- 1802 Okunma
- 0 Yorum
- 0 Beğeni
Abdulhadi BAY ile röpörtaj yazımız / Öğrenmenin Sınırı ve Sonu Yoktur
Kumru Dergisi sahibi Avukat Abdulhadi Bay, yıllarca öğrencilere ders verdiğini ancak, kendisininde yaşamı boyunca hep bir öğrenci gibi yaşadığını söyledi. Hayatta öğrenmenin yaşının olmadığını dile getiren Bay, hayatındaki tüm detayları önemli örneklerle dile getirdi.
Haftanın konuğu köşemize gönül kapılarını açan sanat ve edebiyat aşığı Abdulhadi Bay, çoğu zaman duygularını şiirle kaleme alıyor.
Evet. Bu hafta sizlere Gaziantep’imizde yaşayan bir değerden; Öğretmen kökenli, Hukukçu, “Kumru” Tarih/Kültür/Edebiyat Dergisi sahibi bir şairimizi, değerli hocam Avukat Abdulhadi BAY’ı tanıtacağım;
…
Bir kez gözlerime bakarak geçtin,
Yaktığın ateşin farkında mısın?
Gönlüme kelepçe takarak geçtin,
Sen şu çilekeşin farkında mısın?
…
FARKINDA MISIN adlı Şiir kitabının, kitaba adını veren Şiirinin ilk dörtlüğü ile soruyor Şair; Gaziantep’te Hece Ustası bir Şair var! Farkında mısınız? Şairimizi tanıyalım;
A.Hadi BAY kimdir?

=-=-=

§ Görev Özeti A
Abdulhadi Bay röportajına göre şairin şiir kitabının adı nedir?

§ Veriler
=-=-=

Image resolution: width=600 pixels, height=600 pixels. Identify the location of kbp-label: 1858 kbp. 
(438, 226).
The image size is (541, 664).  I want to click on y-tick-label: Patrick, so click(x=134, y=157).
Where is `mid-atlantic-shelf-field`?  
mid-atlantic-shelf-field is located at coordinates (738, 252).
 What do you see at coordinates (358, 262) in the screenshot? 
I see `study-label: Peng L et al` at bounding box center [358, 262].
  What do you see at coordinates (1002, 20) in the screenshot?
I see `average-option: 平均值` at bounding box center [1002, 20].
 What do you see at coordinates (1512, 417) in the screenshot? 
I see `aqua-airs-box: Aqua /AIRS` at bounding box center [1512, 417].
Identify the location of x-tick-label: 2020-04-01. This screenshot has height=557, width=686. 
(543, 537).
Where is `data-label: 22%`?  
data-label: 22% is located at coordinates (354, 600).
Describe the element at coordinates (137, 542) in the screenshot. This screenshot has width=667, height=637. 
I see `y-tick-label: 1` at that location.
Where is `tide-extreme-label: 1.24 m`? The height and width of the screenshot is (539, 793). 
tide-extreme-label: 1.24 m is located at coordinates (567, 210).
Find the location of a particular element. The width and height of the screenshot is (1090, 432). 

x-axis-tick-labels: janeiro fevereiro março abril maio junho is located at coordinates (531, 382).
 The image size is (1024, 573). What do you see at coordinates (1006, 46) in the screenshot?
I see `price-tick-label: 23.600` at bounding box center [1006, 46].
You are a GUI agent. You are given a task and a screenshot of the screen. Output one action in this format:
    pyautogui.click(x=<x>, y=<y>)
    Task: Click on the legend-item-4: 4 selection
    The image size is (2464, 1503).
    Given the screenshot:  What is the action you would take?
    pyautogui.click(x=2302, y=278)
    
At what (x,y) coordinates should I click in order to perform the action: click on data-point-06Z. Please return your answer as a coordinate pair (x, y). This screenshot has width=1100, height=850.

=-=-=

§ Görev Özeti B
Metni değil, yukarıdaki satırları esas alın: "What do you see at coordinates (358, 262)" ifadesini içeren satırdan "center [1002, 20]." ifadesini içeren satıra kadar, her ikisi de dahil olmak üzere, satırları numaralı liste hâlinde düzenleyin ve boş satırları atlayın.

§ Yazılı Çözüm A
Farkında Mısın

§ Yazılı Çözüm B
1.  What do you see at coordinates (358, 262) in the screenshot? 
2. I see `study-label: Peng L et al` at bounding box center [358, 262].
3.   What do you see at coordinates (1002, 20) in the screenshot?
4. I see `average-option: 平均值` at bounding box center [1002, 20].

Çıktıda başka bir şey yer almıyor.